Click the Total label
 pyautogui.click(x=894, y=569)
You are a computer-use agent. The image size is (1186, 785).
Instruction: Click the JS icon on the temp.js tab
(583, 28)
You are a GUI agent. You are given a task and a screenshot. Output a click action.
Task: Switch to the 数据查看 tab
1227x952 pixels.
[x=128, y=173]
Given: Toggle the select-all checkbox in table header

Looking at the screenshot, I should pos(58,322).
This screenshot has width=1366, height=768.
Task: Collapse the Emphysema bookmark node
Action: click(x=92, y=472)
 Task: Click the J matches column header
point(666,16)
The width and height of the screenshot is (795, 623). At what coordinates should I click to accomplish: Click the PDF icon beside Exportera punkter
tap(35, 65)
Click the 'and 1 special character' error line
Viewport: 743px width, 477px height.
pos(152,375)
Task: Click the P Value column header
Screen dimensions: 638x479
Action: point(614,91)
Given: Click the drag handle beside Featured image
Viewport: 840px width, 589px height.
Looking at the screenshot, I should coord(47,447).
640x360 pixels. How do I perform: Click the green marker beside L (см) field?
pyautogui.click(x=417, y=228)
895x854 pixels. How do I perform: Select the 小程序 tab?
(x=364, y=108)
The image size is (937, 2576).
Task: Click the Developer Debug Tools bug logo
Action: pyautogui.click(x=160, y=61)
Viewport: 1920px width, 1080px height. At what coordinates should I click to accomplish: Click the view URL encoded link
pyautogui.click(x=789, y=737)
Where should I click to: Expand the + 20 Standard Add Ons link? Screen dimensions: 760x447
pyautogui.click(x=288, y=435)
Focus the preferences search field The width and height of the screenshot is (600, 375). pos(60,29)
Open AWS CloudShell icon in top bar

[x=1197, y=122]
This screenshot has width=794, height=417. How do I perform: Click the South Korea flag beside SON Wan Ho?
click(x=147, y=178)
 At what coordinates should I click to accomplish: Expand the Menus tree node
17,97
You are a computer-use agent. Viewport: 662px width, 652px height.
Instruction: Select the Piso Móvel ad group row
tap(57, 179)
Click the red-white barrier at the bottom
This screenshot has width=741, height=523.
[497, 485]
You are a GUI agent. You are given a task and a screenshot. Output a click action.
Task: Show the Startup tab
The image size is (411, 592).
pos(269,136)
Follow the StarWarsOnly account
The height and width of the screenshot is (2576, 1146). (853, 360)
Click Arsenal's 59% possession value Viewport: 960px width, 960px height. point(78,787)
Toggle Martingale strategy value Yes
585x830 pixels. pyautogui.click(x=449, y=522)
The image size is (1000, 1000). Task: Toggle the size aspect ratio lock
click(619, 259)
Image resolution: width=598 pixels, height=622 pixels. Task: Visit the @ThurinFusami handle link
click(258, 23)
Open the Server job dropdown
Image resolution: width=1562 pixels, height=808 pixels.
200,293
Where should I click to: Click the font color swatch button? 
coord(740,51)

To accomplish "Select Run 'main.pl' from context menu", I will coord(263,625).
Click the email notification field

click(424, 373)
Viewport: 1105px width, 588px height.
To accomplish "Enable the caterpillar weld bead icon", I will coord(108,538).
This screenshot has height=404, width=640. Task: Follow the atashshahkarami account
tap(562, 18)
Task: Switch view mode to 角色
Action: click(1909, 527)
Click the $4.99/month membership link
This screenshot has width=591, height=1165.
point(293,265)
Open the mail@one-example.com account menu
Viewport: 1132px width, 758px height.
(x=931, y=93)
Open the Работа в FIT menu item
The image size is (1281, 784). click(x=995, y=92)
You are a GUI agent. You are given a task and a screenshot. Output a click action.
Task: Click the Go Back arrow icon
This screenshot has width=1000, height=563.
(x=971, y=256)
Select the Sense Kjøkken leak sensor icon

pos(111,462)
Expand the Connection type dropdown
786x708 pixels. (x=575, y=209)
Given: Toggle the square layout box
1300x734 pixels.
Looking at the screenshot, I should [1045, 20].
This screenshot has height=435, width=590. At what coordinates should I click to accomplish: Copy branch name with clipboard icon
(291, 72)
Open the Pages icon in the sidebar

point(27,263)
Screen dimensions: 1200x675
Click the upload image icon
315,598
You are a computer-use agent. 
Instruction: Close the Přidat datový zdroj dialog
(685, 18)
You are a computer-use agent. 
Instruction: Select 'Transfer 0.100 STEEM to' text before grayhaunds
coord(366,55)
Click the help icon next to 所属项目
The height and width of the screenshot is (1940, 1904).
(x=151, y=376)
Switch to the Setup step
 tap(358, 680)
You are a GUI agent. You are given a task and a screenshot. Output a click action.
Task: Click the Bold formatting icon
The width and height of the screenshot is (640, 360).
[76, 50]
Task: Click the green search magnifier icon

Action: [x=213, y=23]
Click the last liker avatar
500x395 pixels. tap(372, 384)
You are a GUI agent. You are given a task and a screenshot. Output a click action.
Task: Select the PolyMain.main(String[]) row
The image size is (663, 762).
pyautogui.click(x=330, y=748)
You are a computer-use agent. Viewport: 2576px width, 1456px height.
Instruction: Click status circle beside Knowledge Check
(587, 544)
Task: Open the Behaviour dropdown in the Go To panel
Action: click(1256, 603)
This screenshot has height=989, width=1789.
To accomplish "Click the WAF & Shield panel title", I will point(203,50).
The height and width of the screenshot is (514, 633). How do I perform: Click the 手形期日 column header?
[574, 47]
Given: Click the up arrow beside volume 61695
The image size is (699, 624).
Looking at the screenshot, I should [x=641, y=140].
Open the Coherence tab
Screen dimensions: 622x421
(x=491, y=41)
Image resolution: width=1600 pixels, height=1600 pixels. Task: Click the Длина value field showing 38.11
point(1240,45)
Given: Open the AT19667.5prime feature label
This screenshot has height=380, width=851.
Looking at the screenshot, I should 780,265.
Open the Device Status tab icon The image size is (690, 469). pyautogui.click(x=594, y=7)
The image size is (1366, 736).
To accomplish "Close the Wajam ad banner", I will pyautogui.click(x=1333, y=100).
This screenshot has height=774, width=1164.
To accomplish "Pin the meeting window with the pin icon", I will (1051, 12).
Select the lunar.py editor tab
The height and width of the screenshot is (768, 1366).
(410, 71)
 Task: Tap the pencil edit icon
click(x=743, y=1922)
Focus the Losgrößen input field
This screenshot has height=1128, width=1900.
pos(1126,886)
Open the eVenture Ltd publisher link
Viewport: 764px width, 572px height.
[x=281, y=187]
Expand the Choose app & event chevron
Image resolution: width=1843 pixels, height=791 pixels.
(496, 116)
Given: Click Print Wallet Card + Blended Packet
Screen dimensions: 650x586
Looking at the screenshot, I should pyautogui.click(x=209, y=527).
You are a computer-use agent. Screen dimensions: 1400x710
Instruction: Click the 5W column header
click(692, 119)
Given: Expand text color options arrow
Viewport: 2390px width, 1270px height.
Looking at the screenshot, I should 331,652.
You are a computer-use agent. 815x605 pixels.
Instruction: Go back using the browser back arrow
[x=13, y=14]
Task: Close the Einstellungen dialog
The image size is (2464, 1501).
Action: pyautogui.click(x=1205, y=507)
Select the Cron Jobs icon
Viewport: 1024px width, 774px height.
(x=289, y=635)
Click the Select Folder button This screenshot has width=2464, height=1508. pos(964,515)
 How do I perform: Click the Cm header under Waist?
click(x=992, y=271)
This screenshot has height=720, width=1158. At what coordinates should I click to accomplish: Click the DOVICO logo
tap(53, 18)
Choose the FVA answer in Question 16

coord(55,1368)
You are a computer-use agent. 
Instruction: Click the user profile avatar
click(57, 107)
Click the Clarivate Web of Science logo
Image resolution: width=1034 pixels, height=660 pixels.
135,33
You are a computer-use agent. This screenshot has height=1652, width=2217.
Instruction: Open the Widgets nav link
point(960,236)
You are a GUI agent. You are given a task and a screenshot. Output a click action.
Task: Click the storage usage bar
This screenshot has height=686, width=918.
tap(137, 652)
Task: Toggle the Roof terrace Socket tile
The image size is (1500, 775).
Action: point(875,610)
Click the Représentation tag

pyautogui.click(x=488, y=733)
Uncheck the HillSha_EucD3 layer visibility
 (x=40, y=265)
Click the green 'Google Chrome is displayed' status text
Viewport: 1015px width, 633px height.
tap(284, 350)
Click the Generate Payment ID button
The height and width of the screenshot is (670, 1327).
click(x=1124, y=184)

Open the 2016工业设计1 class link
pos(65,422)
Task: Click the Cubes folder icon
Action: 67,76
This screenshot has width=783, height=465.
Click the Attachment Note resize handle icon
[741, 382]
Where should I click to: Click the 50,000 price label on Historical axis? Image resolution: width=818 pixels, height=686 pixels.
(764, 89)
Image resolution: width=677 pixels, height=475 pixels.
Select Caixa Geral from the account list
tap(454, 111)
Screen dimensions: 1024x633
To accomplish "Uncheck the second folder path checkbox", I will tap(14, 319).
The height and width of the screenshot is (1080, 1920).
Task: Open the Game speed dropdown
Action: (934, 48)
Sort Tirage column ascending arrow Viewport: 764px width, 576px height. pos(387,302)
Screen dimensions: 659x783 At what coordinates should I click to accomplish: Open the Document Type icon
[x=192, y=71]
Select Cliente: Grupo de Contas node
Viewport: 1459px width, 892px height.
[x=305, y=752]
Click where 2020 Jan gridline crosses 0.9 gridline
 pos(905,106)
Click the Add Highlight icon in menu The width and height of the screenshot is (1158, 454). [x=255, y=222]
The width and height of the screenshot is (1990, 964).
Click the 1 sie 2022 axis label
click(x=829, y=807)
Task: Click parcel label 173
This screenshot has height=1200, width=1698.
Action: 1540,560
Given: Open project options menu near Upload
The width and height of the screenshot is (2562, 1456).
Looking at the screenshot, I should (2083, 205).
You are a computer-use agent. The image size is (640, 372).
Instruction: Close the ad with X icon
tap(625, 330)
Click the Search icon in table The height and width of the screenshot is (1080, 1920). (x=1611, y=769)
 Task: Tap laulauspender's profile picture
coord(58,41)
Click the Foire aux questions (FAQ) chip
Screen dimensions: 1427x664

--------------------------------------------------

Return the records verbatim, starting at the line that contains "This screenshot has height=435, width=590." and ending after the line that contains "point(1240,45)".

● Task answer
This screenshot has height=435, width=590. At what coordinates should I click to accomplish: Copy branch name with clipboard icon
(291, 72)
Open the Pages icon in the sidebar

point(27,263)
Screen dimensions: 1200x675
Click the upload image icon
315,598
You are a computer-use agent. 
Instruction: Close the Přidat datový zdroj dialog
(685, 18)
You are a computer-use agent. 
Instruction: Select 'Transfer 0.100 STEEM to' text before grayhaunds
coord(366,55)
Click the help icon next to 所属项目
The height and width of the screenshot is (1940, 1904).
(x=151, y=376)
Switch to the Setup step
 tap(358, 680)
You are a GUI agent. You are given a task and a screenshot. Output a click action.
Task: Click the Bold formatting icon
The width and height of the screenshot is (640, 360).
[76, 50]
Task: Click the green search magnifier icon

Action: [x=213, y=23]
Click the last liker avatar
500x395 pixels. tap(372, 384)
You are a GUI agent. You are given a task and a screenshot. Output a click action.
Task: Select the PolyMain.main(String[]) row
The image size is (663, 762).
pyautogui.click(x=330, y=748)
You are a computer-use agent. Viewport: 2576px width, 1456px height.
Instruction: Click status circle beside Knowledge Check
(587, 544)
Task: Open the Behaviour dropdown in the Go To panel
Action: click(1256, 603)
This screenshot has height=989, width=1789.
To accomplish "Click the WAF & Shield panel title", I will point(203,50).
The height and width of the screenshot is (514, 633). How do I perform: Click the 手形期日 column header?
[574, 47]
Given: Click the up arrow beside volume 61695
The image size is (699, 624).
Looking at the screenshot, I should [x=641, y=140].
Open the Coherence tab
Screen dimensions: 622x421
(x=491, y=41)
Image resolution: width=1600 pixels, height=1600 pixels. Task: Click the Длина value field showing 38.11
point(1240,45)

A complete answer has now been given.